Rain falls heavily with no sign of letting up. I watch it descend from my window, the drops so large it looks like slanted waves cutting through the air. The rivers, already swollen with spring melt, will be near to overflowing their banks by the end of this spring storm. The trees outside my home grow greener and greener, their leaves lengthening.

Pie for breakfast with my coffee, a fine luxury. It is an iron law of pie that whoever rises first can partake of the leftovers to break their fast. This morning that is me, though in truth it is only because my love is kind. She always rises earlier than me and could claim the pie by right, but she knows how much I love it and is willing to forgo her claim. There is no dessert finer than a pie in my estimation.

My love doesn’t believe in laws regarding food. To her there are no foods unsuitable for breakfast or dinner. Anything can be eaten at any time.

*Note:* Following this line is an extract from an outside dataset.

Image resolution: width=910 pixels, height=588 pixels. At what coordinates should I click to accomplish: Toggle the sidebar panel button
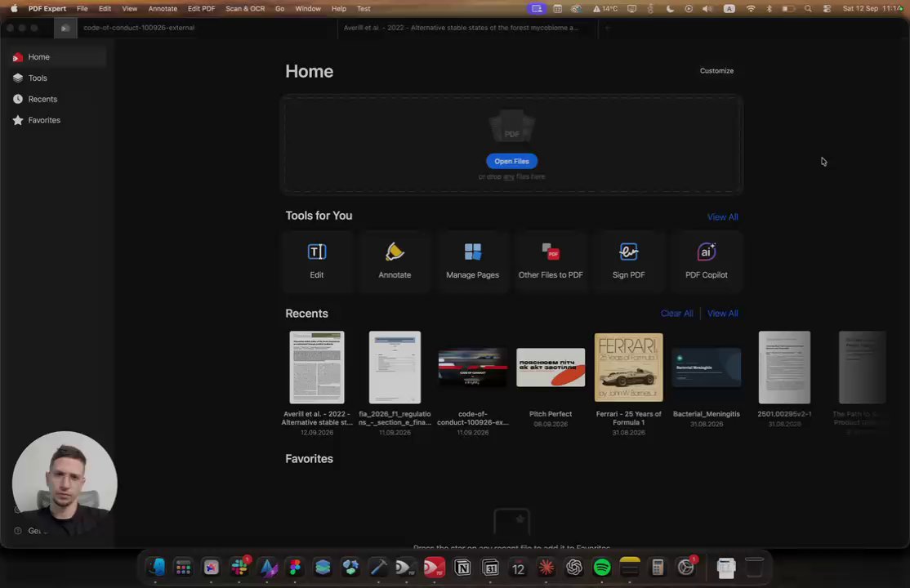(65, 28)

Spaghetti, chicken or noodles can be eaten as breakfast, dinner or snack. Her only law is that rice is life and must be eaten with every meal, though even on this she is not as constant as many of her fellow islanders are.

It is, I must admit, a much more sensible approach than that practised here in the Lost Quarter and elsewhere, declaring certain foods only suitable to particular meals. Eating should never be so rigorous. It should be about taking pleasure with your sustenance.

She eats her eggs with ketchup though, which is an abomination before man and gods and which I refuse to countenance.